[ About the Model | Model Weights | Improve Model | Save and Share Model ]
| 2D QSAR Tutorial |
To Learn from a data set and make a model:
First load in a table of data on which you wish to perform the learn and predict functions. See the tables chapter for more information on ICM tables.
- Read in your data e.g. chemical spreadsheet (e.g. File/Open SDF or .csv). It is usually recommended to Convert the IC50 to pIC50 (-LogIC50)
- Select Tools/Table/Build Prediction Model (Learn) or use the Chemistry/Build Prediction Model option.
- Enter the name of table with which you want to perform the predictions. You may locate your table from the drop down arrow menu.
- Select the Column from which you wish to learn. Use the drop down arrow to select. NOTE If the table does not contain any numeric (integer or real) columns, there is nothing to predict, so the "Build Prediction Model - Learn" button will be disabled. For classification models ensure your training column contains integers (e.g., 1 = active, 0 = inactive). The "Learn" dialog will allow you to train a classifier using the selected descriptors.
- Enter a name for the learn model.
- Select which learning method you wish to use from the drop down menu (PLS, PCRegression, Nearest Neighbor Kernel Regression, Random Forest Regression, Bayesian Classifier, Random Forest Classifier).
- Select whether you would like ICM to estimate the number of latent variables or you can specify a range. Latent Variables (LVs). LVs are the new, combined variables PLS creates to maximize the correlation between structure and activity. You can either let the software automatically estimate the optimal number using cross-validation (which is usually the best approach) or you can define the range yourself.
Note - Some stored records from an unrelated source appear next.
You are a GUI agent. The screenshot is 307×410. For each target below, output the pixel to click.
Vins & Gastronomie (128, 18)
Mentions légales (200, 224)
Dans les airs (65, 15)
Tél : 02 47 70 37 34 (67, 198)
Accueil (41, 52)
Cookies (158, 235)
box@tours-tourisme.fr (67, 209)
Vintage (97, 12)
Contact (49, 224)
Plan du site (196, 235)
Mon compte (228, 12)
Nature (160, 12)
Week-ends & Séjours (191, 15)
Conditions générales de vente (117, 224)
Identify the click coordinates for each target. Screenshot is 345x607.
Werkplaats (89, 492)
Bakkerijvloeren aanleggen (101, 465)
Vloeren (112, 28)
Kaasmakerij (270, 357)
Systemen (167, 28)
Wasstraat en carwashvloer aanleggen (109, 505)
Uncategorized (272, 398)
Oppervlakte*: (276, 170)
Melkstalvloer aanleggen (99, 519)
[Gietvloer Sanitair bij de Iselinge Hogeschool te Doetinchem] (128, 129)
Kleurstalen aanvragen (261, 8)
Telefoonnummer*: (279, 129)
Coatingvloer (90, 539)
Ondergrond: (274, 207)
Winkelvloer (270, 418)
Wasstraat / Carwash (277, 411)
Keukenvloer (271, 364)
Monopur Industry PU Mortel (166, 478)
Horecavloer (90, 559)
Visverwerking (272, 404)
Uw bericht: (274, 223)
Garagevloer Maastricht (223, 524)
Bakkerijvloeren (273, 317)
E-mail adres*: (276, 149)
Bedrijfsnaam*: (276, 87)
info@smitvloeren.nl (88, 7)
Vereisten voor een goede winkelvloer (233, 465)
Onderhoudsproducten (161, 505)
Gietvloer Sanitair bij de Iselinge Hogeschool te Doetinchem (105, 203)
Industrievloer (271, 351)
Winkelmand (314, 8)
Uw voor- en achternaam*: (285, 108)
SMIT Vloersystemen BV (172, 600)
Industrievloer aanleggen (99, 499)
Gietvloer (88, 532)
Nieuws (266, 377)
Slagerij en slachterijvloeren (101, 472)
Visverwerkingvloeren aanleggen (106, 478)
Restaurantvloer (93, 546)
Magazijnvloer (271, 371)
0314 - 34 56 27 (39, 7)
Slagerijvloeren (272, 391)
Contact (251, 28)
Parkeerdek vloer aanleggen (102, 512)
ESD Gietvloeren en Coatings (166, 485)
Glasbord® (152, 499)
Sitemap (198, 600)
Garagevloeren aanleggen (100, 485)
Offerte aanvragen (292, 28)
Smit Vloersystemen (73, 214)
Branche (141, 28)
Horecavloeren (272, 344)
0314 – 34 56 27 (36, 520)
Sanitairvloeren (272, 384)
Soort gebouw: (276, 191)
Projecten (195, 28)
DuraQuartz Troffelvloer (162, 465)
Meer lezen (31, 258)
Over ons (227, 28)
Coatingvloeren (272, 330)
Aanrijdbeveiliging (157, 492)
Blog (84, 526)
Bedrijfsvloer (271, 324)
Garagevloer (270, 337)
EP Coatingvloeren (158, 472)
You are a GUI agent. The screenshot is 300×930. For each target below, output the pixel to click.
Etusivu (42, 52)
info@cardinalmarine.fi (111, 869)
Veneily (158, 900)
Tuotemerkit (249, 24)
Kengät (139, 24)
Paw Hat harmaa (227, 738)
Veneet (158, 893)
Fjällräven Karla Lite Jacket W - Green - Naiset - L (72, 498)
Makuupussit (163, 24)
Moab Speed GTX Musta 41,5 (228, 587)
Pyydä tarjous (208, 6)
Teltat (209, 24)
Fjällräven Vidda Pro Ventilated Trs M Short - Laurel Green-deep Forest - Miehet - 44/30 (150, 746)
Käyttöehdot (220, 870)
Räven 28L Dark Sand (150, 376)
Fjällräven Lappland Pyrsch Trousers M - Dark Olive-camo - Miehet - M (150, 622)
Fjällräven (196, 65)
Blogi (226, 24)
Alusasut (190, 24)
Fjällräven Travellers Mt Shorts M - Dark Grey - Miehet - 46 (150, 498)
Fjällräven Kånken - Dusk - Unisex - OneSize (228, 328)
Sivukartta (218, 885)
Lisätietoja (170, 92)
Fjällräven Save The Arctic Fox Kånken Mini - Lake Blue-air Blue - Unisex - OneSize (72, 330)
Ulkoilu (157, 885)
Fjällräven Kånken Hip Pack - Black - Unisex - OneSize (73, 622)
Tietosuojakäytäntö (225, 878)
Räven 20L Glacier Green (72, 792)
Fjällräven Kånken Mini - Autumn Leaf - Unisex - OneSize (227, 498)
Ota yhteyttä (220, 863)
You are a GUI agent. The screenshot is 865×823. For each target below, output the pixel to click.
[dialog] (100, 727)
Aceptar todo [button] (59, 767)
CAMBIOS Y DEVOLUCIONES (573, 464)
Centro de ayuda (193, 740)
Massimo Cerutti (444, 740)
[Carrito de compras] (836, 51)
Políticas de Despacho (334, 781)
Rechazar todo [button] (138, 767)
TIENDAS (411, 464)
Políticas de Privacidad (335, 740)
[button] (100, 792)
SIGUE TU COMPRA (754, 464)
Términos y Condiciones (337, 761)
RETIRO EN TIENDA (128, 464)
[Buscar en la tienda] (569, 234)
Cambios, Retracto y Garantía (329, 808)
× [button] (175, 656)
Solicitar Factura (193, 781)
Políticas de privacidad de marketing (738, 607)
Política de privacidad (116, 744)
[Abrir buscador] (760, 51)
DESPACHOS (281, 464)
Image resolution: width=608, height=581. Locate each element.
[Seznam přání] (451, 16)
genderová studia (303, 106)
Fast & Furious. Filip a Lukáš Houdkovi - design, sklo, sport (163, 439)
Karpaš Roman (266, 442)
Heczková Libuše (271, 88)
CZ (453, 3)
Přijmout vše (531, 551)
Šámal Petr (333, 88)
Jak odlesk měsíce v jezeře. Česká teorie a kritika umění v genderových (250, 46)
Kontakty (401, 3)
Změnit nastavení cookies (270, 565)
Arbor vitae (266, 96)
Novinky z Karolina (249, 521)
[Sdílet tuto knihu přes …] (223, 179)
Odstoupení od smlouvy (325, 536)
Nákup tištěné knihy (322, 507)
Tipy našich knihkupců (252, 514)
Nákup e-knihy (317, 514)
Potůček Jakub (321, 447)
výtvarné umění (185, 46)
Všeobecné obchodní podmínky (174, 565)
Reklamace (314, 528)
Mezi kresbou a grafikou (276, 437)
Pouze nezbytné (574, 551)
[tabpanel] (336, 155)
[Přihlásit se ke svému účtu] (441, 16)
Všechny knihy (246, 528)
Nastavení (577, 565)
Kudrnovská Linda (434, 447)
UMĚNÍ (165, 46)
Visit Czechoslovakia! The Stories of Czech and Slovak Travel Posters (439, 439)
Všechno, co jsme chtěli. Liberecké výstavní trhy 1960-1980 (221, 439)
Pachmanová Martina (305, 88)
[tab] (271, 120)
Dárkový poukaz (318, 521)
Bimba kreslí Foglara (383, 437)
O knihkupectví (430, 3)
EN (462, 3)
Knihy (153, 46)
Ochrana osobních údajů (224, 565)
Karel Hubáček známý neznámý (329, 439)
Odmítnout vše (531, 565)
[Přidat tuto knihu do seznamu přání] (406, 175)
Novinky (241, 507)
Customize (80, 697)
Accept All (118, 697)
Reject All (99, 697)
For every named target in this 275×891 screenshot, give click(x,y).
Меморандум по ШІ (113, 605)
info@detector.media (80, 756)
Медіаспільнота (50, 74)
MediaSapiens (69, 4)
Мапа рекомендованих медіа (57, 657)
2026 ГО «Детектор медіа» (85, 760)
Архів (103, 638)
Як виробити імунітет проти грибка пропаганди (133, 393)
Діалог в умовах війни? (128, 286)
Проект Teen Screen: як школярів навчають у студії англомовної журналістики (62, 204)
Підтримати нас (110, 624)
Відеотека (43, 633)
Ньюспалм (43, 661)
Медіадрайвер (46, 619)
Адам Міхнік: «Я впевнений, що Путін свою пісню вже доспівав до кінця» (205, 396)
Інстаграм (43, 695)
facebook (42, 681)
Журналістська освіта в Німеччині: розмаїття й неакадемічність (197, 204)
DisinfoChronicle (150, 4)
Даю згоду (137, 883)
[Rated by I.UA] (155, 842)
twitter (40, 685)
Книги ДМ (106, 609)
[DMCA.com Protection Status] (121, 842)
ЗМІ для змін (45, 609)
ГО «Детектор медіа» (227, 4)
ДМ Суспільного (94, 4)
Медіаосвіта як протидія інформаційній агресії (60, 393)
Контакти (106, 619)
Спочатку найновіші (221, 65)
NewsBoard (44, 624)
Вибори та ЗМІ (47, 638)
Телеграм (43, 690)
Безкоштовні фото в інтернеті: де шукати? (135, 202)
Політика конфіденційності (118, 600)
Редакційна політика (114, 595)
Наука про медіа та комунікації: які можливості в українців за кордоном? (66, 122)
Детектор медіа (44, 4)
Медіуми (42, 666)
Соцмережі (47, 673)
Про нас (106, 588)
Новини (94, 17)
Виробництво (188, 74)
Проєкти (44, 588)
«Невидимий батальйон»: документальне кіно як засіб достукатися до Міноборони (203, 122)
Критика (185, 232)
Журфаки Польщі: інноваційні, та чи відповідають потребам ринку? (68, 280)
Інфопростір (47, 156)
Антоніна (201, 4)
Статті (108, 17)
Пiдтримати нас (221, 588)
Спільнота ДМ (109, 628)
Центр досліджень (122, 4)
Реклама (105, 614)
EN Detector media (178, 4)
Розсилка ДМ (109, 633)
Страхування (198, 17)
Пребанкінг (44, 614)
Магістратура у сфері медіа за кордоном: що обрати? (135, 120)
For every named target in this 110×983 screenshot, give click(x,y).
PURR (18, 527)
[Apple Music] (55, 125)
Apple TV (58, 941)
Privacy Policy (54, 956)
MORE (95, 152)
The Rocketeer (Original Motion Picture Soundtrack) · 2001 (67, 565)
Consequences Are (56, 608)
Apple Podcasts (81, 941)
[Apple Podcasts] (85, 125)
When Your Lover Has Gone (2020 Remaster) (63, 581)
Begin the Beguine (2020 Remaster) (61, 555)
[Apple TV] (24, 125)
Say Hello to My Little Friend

Choosing the ideal number of latent variables prevents underfitting or overfitting.
- Select No Free Term Constraint:f(0)=0 if you would the PLS method to find a constant and add it to the model.
Descriptors
- Select which columns (descriptors) of your table you wish to use to 'learn'. You can select just the mol column or all numerical columns.
Chemical Fingerprints
- If you are using chemical descriptors select the fingerprint method want to use Linear or Extended Connectivity Fingerprints (ECFP)
- Select Binary if you want to use Binary fingerprints - do not check if you want to use counted.
- Minimal chain length the minimal length of the chain of atoms, enumerated in each compound, usually it is 1 which means that you will consider an atomic composition numbers as descriptors. The typing of atoms can be customized with the map argument. .
- Maximal chain length the maximal length of the chain atoms and bonds enumerated in each compound Usually it is 3 or 4. Larger values of this parameter will lead to a large number of possible combinations. To overcome that, either the typing needs to be simple (e.g. only sp2 and sp3 property, regardless of the atom number), or the data set needs to be really large.
- Length - this is the total number of bins in a final fingerprint. Typically the size (either explicit or automatically estimated) is in a hundreds to thousands range. We recommend to check the auto option.
Test
- Select the number of cross-validation groups you wish to use or selected rows can be used for cross validation.
The number of iterations will impact the speed of the calculation. 5 is the default number of groups but 2 would be
the least rigorous and selecting the 'Leave-1-out' would be the most rigorous calculation.
- Bootstrapping generates statistics (R2, RMSD) for a random prediction and you should aim for there to be a significant difference between the random R2 and the model R2.
- Click on the learn button and a model will be created and placed in the ICM Workspace panel (left hand side).
All models are then stored in the ICM workspace as shown below. A number of options are displayed in the right click menu.
To see more details about your model (e.g. R2, RMSE etc....):
- Right click on your model in the ICM workspace and choose Model Data.
Predictive power is the primary measure of a model's performance and reflects its ability to generalize to unseen chemical space. External validation metrics quantify how well the model reproduces experimental trends and magnitudes for molecules excluded from training.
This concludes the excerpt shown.